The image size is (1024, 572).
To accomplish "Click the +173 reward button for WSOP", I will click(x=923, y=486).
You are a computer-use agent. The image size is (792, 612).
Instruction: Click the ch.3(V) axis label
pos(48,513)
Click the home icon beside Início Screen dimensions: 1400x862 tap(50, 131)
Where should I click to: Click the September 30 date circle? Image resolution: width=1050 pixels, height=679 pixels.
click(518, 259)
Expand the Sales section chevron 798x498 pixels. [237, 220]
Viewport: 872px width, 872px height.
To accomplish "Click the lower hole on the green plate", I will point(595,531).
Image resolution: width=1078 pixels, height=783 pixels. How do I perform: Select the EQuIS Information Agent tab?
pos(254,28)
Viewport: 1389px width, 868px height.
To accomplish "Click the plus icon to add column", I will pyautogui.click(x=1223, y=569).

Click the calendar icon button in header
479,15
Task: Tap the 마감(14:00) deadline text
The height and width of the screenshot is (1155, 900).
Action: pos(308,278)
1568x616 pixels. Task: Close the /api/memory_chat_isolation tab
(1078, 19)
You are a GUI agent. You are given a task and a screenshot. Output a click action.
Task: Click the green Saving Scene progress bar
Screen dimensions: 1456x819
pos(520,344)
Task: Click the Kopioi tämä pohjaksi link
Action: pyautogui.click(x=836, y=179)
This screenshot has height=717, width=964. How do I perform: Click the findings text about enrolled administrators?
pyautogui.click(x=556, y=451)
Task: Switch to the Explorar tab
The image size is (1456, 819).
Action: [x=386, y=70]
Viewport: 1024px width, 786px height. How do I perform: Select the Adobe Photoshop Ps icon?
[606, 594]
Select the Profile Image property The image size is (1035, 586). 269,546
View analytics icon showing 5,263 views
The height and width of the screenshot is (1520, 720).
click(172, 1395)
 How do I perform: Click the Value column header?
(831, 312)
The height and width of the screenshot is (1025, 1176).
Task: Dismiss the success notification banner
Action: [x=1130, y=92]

*-*-*

Task statement: Pull out every line of the data above that contains the word "pixels". Match case, so only that exact capitalization counts.

Exercise solution:
Where should I click to: Click the September 30 date circle? Image resolution: width=1050 pixels, height=679 pixels.
Expand the Sales section chevron 798x498 pixels. [237, 220]
Image resolution: width=1078 pixels, height=783 pixels. How do I perform: Select the EQuIS Information Agent tab?
1568x616 pixels. Task: Close the /api/memory_chat_isolation tab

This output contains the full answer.